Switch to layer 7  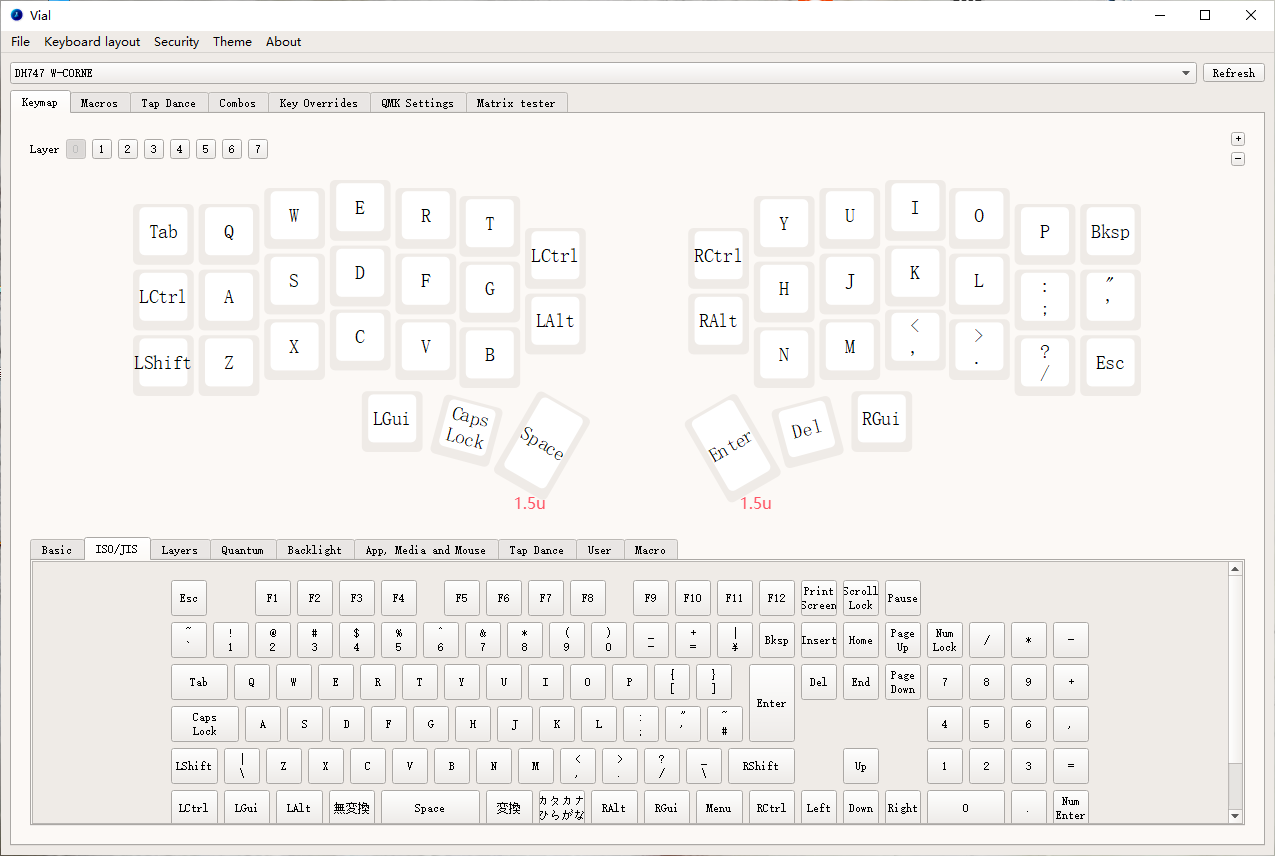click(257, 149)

++++++++

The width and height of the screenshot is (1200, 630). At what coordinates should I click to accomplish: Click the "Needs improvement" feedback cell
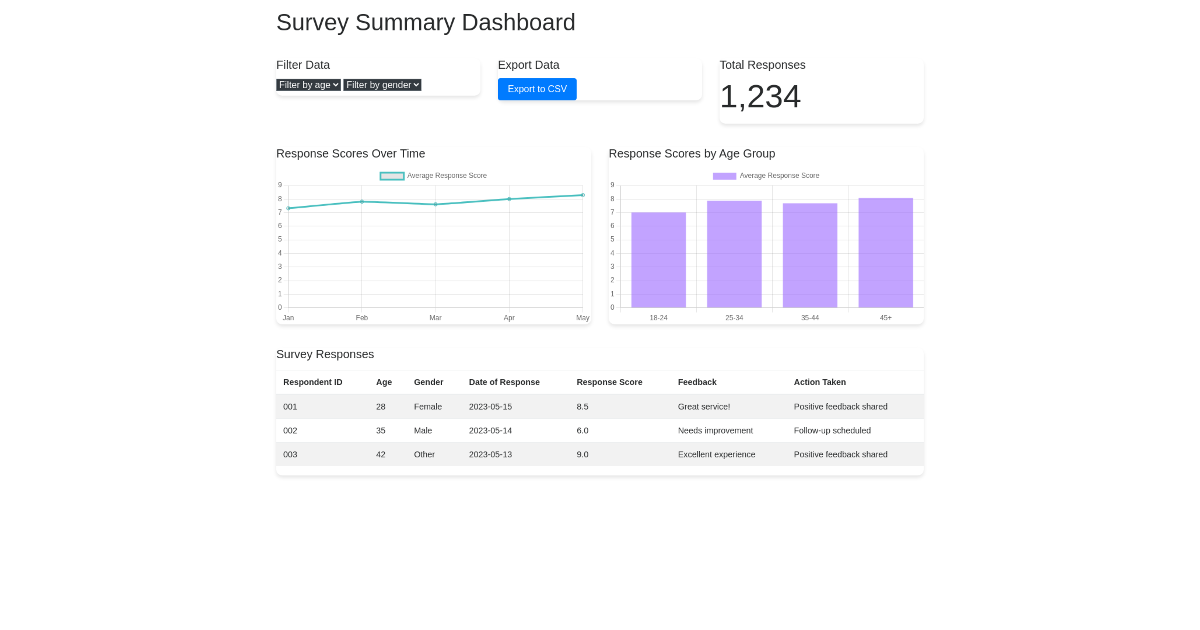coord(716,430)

++++++++

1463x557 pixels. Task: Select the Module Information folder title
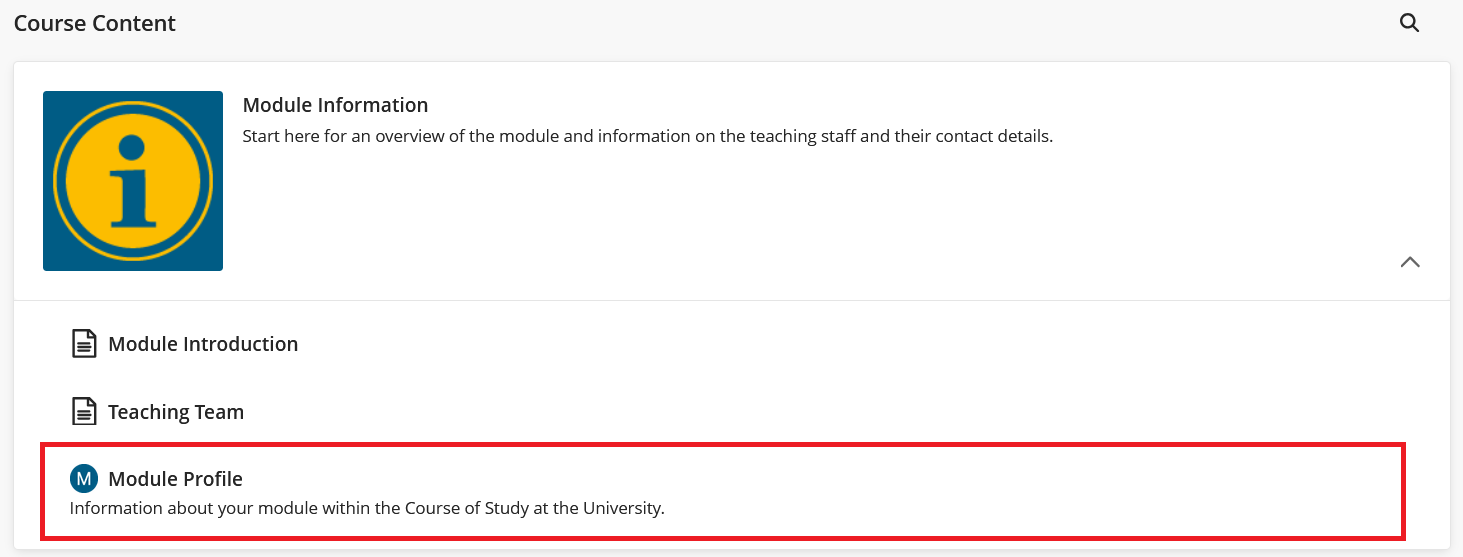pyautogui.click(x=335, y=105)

++++++++

### What the task requires
Express the data from the line with "1463x557 pixels. Task: Select" up to and including the line with "pyautogui.click(x=335, y=105)" as a two-column CSV headed text and answer. Give one row for each text and its answer, with each value in a single quoted field, line breaks replaced by spaces, and the pictures omitted.

### Exercise response
text,answer
"1463x557 pixels. Task: Select the Module Information folder title","pyautogui.click(x=335, y=105)"